At the Bitcoin Embassy in Tel Aviv, which is an open-source community, “developers are looking to build a new trading system based on the digital currency,” reported the International Business Times, which heralded Israel as “the next Bitcoin hotspot.”
On the list of Bitcoin hopefuls in the “startup nation” are GetReal Platforms, which is developing bitcoin mining equipment and was founded by alums of Israel’s military cyber-intelligence unit; mathematician Meni Rosenfeld, who also chairs the Israeli Bitcoin Association, is behind “colored coins,” which would allow bitcoins to bear a secondary value, such as equity in a company, IBTimes said; another Israeli firm, AppCoin, will soon roll out a global Bitcoin bazaar called Satoshi Marketplace.
“Satoshi” is Satoshi Nakamoto, the Japanese mathematician who supposedly founded Bitcoin in 2008. Many suspect that Nakamoto’s identity is an alias; even Bitcoin insiders don’t know where Nakamoto lives, or if he even exists.
Boosters hope the limited circulation and wider acceptance of Bitcoin means that its value will increase. They are hoping that basic economics will apply: Supply is growing slower than demand, so the price should go up. One bitcoin is currently worth about $700, giving the currency a total potential market value of about $9 billion, Reuters reported not long ago. As recently as 2012, Bitcoin was changing hands for $10.
Shrem was one of the Bitcoin speculators who struck it rich. He also was a character out of a Damon Runyon story — if Runyon had written about Syrian Jews in Brooklyn. An alumnus of Yeshivah of Flatbush Joel Braverman High School and Brooklyn College, Shrem had a meteoric rise and a stunning fall. Both make “him a living symbol of the peaks and valleys that have so far defined the Bitcoin experience,” Nathaniel Popper wrote in The New York Times.
After dabbling in Bitcoin in high school, Shrem “became obsessed” and launched BitInstant, which allows purchases using Bitcoin, with help from investors, including his mother.
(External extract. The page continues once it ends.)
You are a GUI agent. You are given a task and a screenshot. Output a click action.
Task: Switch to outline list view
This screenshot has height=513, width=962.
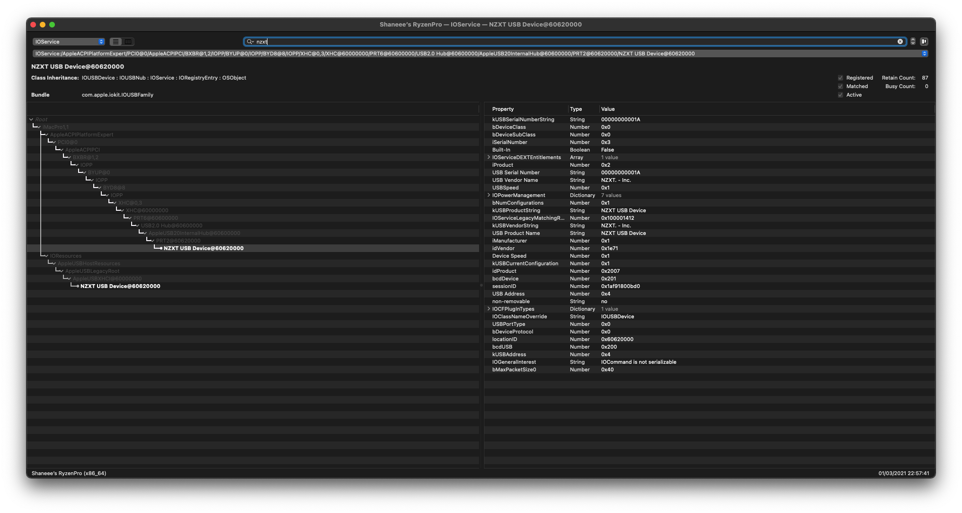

Shrem used huge profits from BitInstant to build a Midtown Manhattan bar called EVR, which made headlines for accepting bitcoins as payment; he also became a tireless Bitcoin evangelist, extolling the currency’s virtues at events and speaking gigs across the country.
Unfortunately for him, he is alleged to have engaged “in a scheme to sell over $1 million in Bitcoins to users of ‘Silk Road,’ the underground website that enabled its users to buy and sell illegal drugs anonymously and beyond the reach of law enforcement,” according to the office of Manhattan U.S. Attorney Preet Bharara. Shrem and a co-defendant were charged with conspiring to commit money laundering and with operating an unlicensed money transmitting business; they’re currently free on bail.
Though they’re vocal about promoting their products in the press, none of the Jewish Bitcoin players would comment on Shrem when queried by the Forward. “Barry is not available for comment at this time,” wrote a representative for Barry Silbert, the Jewish founder and CEO of Bitcoin Investment Trust, the world’s largest Bitcoin investment fund.
“Sorry, Lazzerbee cannot comment on Charles Shrem. Good luck,” responded Michael Sofaer, who is the Jewish creator of Lazzerbee, a seller of Bitcoin gift certificates and greeting cards. Tel Aviv-based executives of Fiverr, a freelance and consulting marketplace that just started accepting Bitcoin, didn’t return requests for comment; neither did Shrem’s lawyer, Marc Agnifilo.
But if Shrem has proved anything in his now notorious career as Bitcoin’s most flamboyant evangelist, it’s that he can’t stay quiet for long.
Michael Kaminer is a frequent contributor to the Forward.